23.3.06
Premiere: "A verdade do gato"
Bitterer Rohrzucker und Palmenglanz
Bejubelte Filmpremiere in Lüttich
Von Günter H. Jekubzik
Lüttich. Wenn ein zweifacher Cannes-Sieger zur Premiere kommt und danach unbedingt den Regisseur sprechen will, war man sicher bei einem bemerkenswerten Filmereignis. Der junge Ostbelgier Jeremy Hamers stellte im Rahmen der 5. Biennale Lüttichs (5e biennale internationale de la photographie et des arts visuels de Liège) seine ästhetisch und menschlich bewegende Dokumentation "A verdade do gato" vor.
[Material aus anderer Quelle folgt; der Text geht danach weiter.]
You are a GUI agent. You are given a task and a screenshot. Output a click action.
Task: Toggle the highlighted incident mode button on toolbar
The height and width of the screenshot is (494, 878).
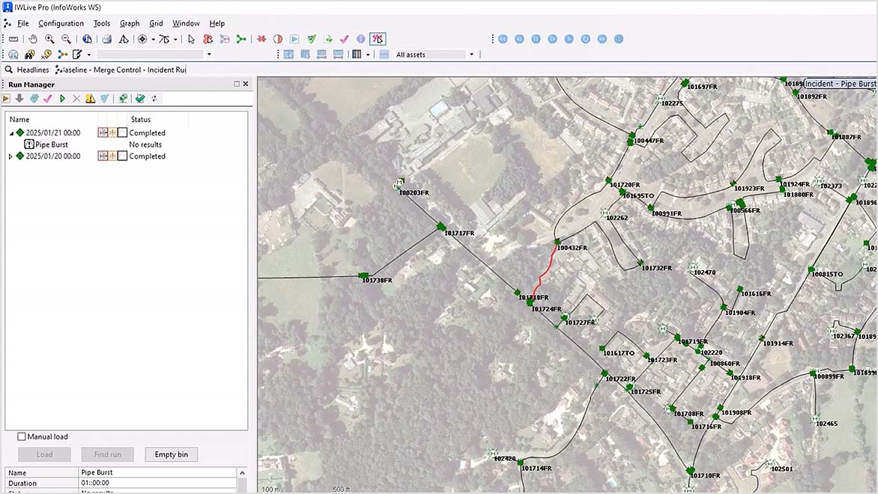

Die völlig ausverkaufte Premiere des Films im Lütticher Kinopalast Le Parc war ein wahrlich euregionales Ereignis: In Französisch, Deutsch und Niederländisch erklang die Begeisterung im Publikum. Regisseur Jeremy Hamers stammt aus Eupen und arbeitet in der Filmabteilung der Universität Lüttich. Er machte im Jahr 2004 erstmals auf sich aufmerksam, als er für ein Drehbuch den begehrten "Prix Kieslowski" erhielt und den Kurzfilm "Dehors" mit dem angesehenen französischen Produzenten Marin Karmitz (MK2) in Paris realisieren durfte. Nach dem Spielfilm ist nun auch die Dokumentation "A verdade do gato" konzentriert und exakt in der Ästhetik! Ein Verdienst der vertrauten Zusammenarbeit mit dem Kameramann und Ko-Produzenten Laurent Van Eijs, mit dem sich Hamers wortlos versteht. Ein Muss bei Dreharbeiten im ohrenbetäubenden Flammenmeer. Ohne Kommentar-Worte kommt auch die Dokumentation aus. Nur aus den Briefen des Saisonarbeiters Tiao, der am Tag vor ihrer Ankunft im Dorf Carmo do Rio Verde verstarb. "Ein paar Tropfen Jod auf seiner Schnittwunde hätten ihm das Leben gerettet," erzählt Hamers mit verständlichem Unverständnis im Gesicht.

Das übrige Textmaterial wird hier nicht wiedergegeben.